■ What is being asked
Please rewrite only the material from the line with "At what coordinates" up to and including the line with "[x=514, y=72]" in full, shifting every coordinate in the answers up by 106. Leave the pictures out.

■ Stored data
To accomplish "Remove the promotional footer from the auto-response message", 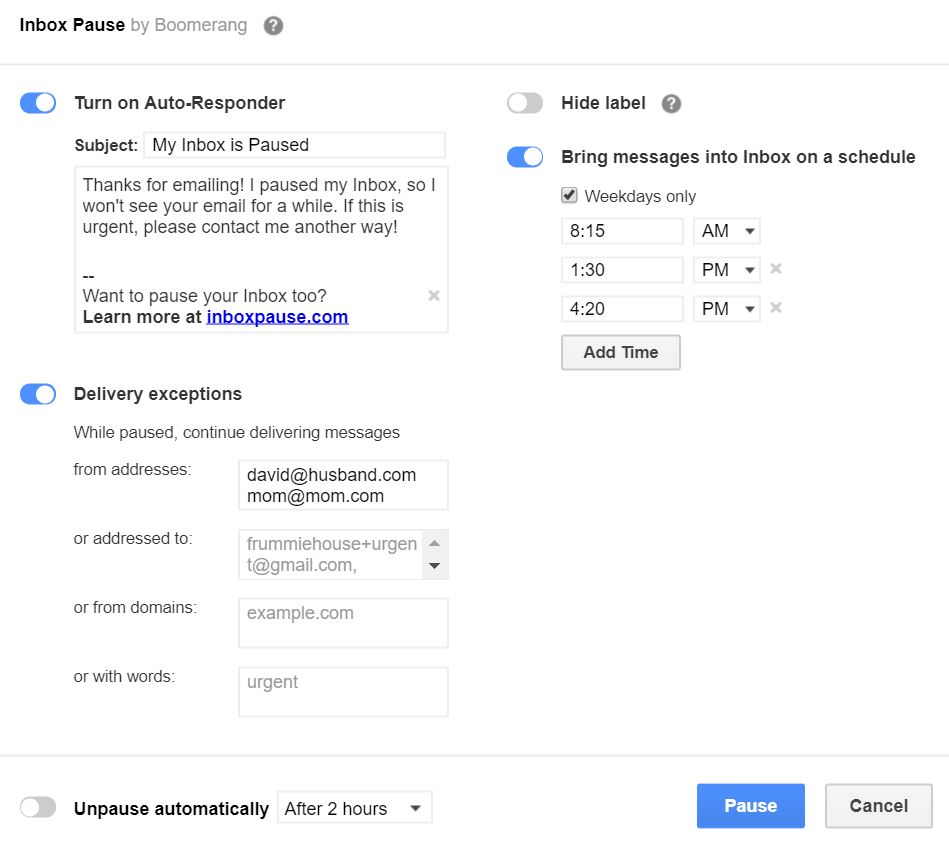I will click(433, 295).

--

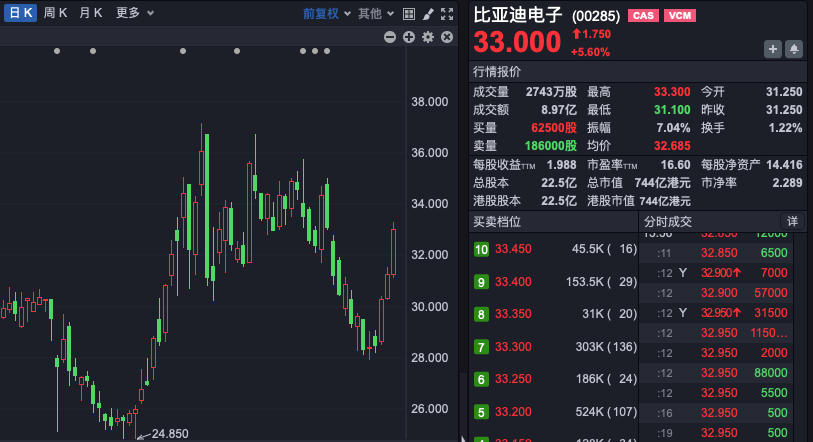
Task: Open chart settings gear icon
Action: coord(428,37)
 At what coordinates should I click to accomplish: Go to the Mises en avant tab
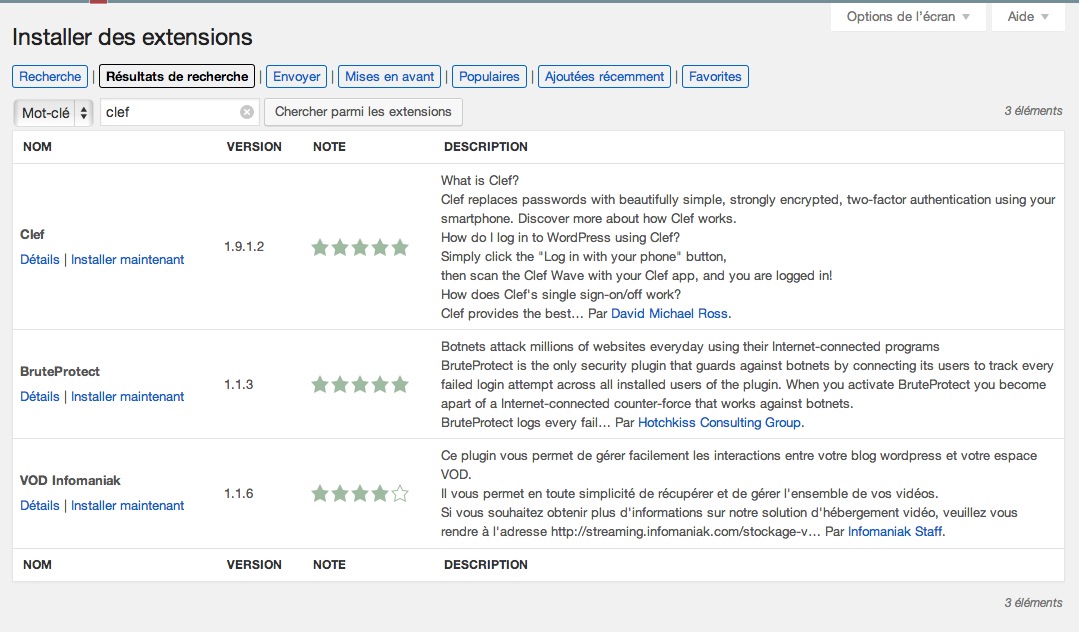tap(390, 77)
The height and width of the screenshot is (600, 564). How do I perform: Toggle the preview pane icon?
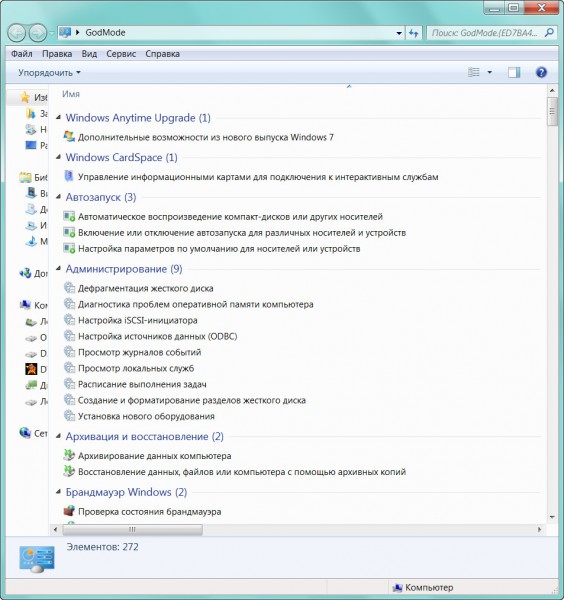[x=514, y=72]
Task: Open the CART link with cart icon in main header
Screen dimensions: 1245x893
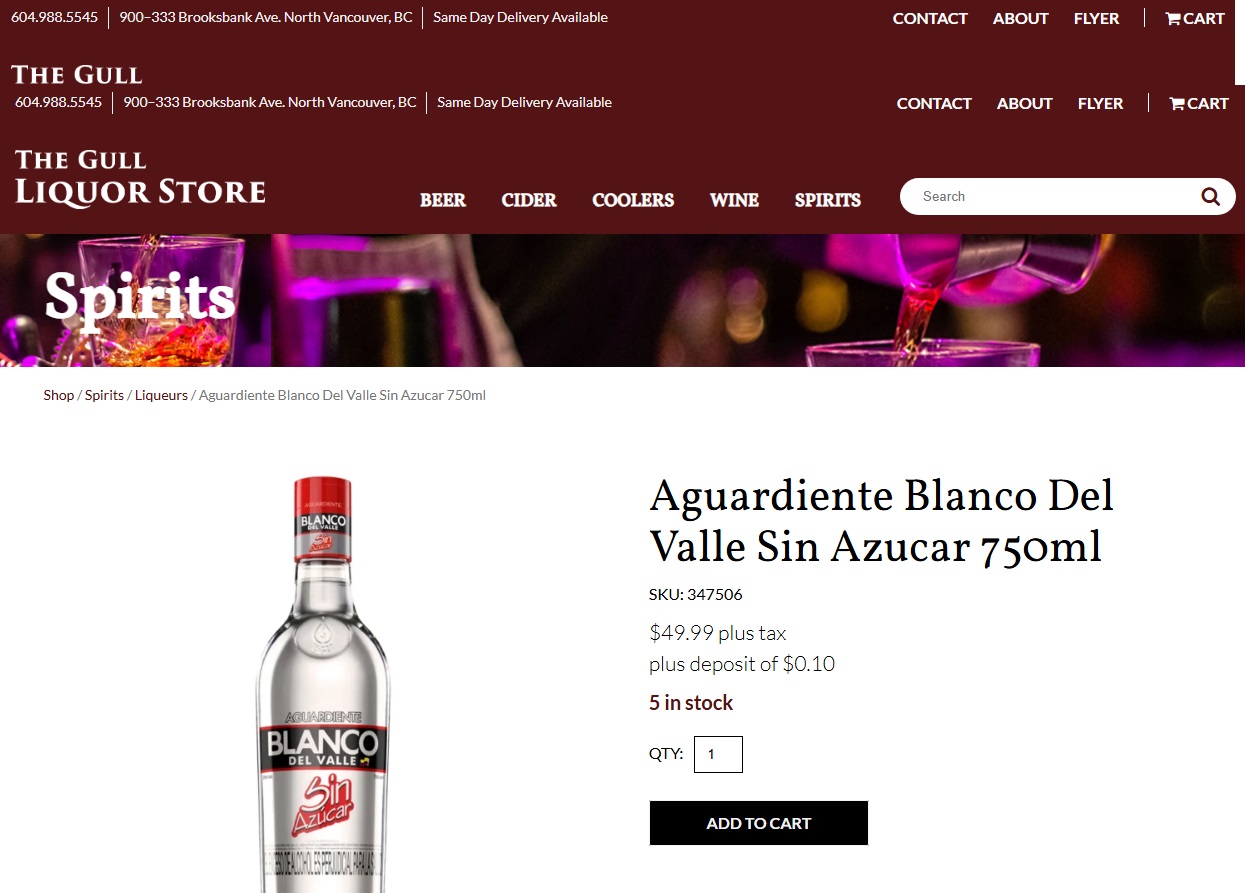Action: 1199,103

---

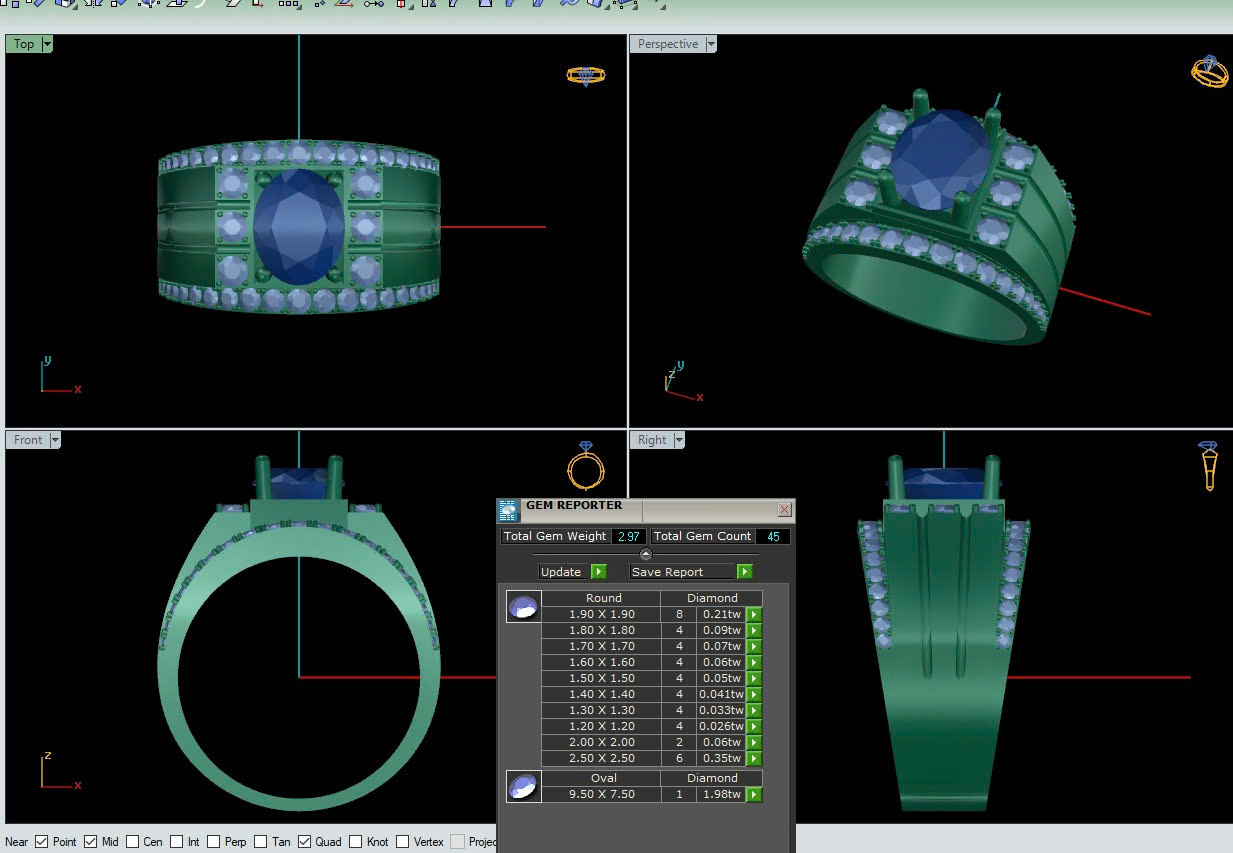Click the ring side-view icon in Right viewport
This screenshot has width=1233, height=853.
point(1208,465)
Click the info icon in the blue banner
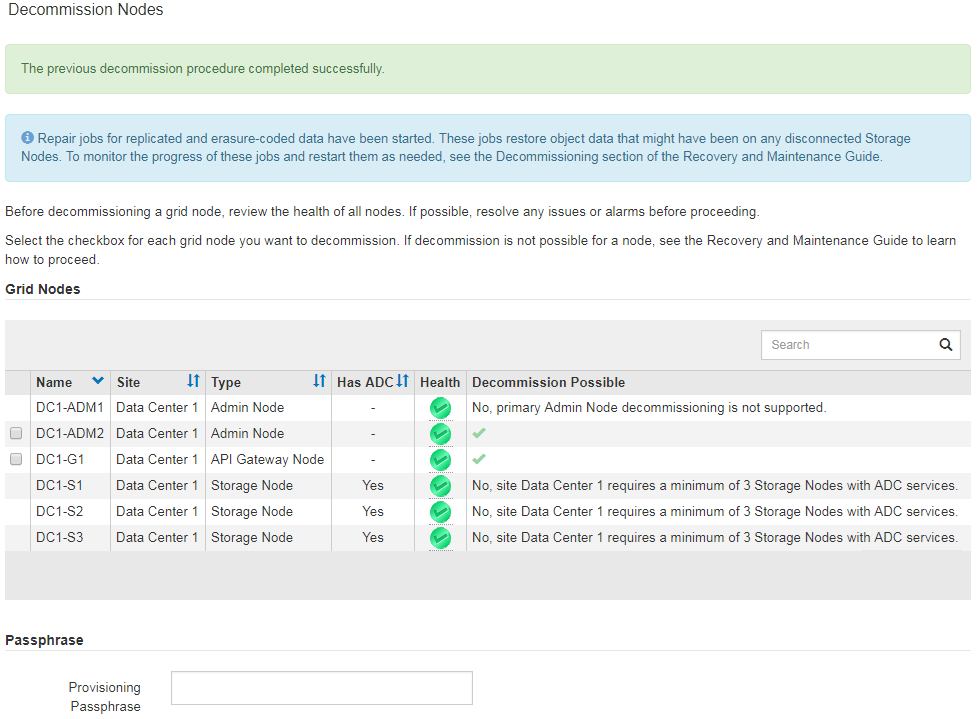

■ Solution for this task
 At what coordinates should I click to accomplish: Go to the Mises en avant tab
tap(496, 183)
The height and width of the screenshot is (600, 564). How do I perform: Toggle the preview pane icon?
[x=620, y=178]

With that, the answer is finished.